Epic supports HCC coding through point-of-care suspecting and charge router rules, but native workflows often stop at volume reduction. They can help identify broad categories of encounters that deserve attention, but they are not designed to perform the deeper prioritization needed to separate genuine capture opportunities from low-yield review work.

For Medicare Advantage plans and provider groups, that gap shows up quickly: large review queues, limited coder coverage, valid conditions that go uncaptured, and diagnoses that need stronger documentation support before they can withstand audit scrutiny. With CMS-HCC V28 fully in effect for payment year 2026 and RADV pressure continuing to intensify, the margin for blunt review workflows is getting smaller.

How Does Epic Handle HCC Coding?

Epic offers two common native HCC touchpoints. The first is the OurPractice Advisory (OPA), formerly the Best Practice Advisory (BPA). The OPA surfaces coding suspects to providers during the patient encounter based on historical claims and basic clinical indicators like lab results. It can help with straightforward HCC recapture, but its suspect logic is limited. It generally does not identify new conditions, apply cross-source clinical logic, or flag the documentation specificity gaps that matter under V28.
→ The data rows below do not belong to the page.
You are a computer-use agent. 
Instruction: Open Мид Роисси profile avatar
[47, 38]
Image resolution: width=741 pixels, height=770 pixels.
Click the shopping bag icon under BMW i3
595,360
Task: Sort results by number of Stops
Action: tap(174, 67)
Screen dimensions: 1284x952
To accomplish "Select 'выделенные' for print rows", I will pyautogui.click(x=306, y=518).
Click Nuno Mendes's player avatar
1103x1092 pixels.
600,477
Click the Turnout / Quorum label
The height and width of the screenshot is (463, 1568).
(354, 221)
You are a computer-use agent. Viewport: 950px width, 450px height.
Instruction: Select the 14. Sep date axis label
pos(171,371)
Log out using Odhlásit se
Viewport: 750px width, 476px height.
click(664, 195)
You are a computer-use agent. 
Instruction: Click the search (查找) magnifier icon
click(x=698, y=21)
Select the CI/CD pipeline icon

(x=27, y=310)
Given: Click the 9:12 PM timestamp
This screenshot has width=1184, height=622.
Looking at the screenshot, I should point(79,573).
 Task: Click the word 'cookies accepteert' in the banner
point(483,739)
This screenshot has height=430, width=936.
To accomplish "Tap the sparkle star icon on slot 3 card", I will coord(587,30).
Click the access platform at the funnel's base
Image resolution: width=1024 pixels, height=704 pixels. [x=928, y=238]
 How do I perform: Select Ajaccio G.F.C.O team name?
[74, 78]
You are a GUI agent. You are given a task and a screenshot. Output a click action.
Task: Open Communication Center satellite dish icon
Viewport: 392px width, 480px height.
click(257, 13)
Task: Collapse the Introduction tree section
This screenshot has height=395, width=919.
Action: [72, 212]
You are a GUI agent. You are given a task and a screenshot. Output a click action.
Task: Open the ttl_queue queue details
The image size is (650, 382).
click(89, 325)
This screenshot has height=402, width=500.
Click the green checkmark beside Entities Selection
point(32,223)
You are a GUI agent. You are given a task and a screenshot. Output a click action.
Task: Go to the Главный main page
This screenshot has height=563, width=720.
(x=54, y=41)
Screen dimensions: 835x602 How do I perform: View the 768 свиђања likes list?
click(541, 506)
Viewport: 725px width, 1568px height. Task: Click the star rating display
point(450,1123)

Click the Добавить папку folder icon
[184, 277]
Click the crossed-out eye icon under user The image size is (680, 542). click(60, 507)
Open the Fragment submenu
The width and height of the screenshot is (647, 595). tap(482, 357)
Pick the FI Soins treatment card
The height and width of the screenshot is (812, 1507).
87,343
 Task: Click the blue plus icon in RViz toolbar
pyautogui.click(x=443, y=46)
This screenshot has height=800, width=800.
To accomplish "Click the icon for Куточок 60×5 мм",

The second is the charge router. When a provider closes a chart, an electronic charge enters the charge router, and rule-based edits direct certain charges to billing work queues for coder review. A typical rule might flag primary care visits for Medicare Advantage patients. 

At a shop generating 10,000 charges per day, that rule might reduce the queue to 1,000. But coders still need a way to know which of those 1,000 charges are most likely to contain valid missed capture opportunities.

That is where the precision gap appears. The charge router can reduce the pile, but it does not always rank what matters inside the pile.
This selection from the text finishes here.